2-3.setValueメソッドを使用した更新

データの更新は、setValueメソッドを使用して行うこともできます。

setValueメソッドの書式を以下に示します。

setValue("更新後の値", forKey: "プロパティ名")

2-2.クエリ結果の更新」で示した例をsetValueメソッドに書き換えた例を以下に示します。

// (1)Realmインスタンスの生成
let realm = try! Realm()

// (2)クエリによるデータの取得
let results = realm.objects(Player.self).filter("name == 'Michael Jeffrey Jordan'").first

// (3)データの更新
try! realm.write {
    results?.setValue("Jordan", forKey: "name")
}

3.データの削除

データを削除するには、deleteメソッドかdeleteAllメソッドを使用します。

3-1.クエリ結果の削除

クエリで対象を絞り込んで削除するには delete メソッドを使用します。delete メソッドの引数には、クエリの結果(Results オブジェクト)を渡します。

以下に、クエリ結果を使用したデータの削除例を示します。この例では nameプロパティが「Michael Jeffrey Jordan」であるレコードを削除します。

クエリ結果を使用したデータの削除例
// (1)Realmインスタンスの生成
let realm = try! Realm()

// (2)クエリによるデータの取得
let results = realm.objects(Player.self).filter("name == 'Michael Jeffrey Jordan'")

// (3)データの削除
try! realm.write {
    realm.delete(results)
}

3-2.リレーションのあるデータの削除

1:1 や 1:Nのリレーションがある場合の削除も delete メソッドで行うことができます。

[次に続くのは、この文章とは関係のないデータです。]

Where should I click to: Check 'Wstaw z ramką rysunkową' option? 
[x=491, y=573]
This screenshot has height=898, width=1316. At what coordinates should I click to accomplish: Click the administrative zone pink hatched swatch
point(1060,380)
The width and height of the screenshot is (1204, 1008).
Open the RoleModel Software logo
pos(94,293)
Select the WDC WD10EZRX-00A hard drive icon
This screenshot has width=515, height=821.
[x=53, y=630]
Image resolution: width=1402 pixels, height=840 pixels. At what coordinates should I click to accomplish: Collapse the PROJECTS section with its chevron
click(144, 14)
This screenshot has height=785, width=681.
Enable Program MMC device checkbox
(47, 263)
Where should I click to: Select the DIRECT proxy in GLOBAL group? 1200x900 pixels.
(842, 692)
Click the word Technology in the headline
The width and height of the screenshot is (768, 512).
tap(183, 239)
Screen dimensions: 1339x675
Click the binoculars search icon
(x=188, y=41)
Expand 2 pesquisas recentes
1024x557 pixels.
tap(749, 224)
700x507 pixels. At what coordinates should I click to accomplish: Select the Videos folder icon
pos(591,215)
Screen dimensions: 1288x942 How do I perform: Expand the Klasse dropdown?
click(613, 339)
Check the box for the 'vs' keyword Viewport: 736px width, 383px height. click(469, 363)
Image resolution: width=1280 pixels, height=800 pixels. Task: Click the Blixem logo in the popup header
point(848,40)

例として以下のような TeamモデルとPlayerモデルがあるとします。このモデルは、Teamが1に対してPlayerがNという関係にあるモデルです。

Bullsというチームに3人の選手が登録されていると仮定します。

Team
id name players
1 Bulls [list of Player]
Player
name height weight
HIRO 163 60.5
CHIHIRO 175 58
SHUHRI 170 61.2

上記のモデルから、Bullsの選手’HIRO’を削除するには、以下の手順を踏みます。

  1. チームBullsを取得する
  2. 1で取得したオブジェクトに対して、クエリで選手「HIRO」を取得する
  3. 2.で取得したオブジェクトをdeleteメソッドで削除する

以下にコード例を示します。

1:Nのデータを削除する例
let realm = try! Realm()

// (1)チーム「Bulls」を取得
let teams = realm.objects(Team.self).filter("name = 'Bulls'").first
// (2)選手「HIRO」を取得
let results = teams?.players.filter("name == 'HIRO'")

// (3)データの削除
try! realm.write {
    realm.delete(results!)
}

3-3.全データの削除

全てのデータを削除するには、deleteAllメソッドを使用します。ここでいう全てのデータとは、Realmファイル内に登録されている全てのデータを指します。よって1:1 や 1:N のリレーションの有無に関わらず全てのデータを削除します。ただしRealmファイル自体は残ります。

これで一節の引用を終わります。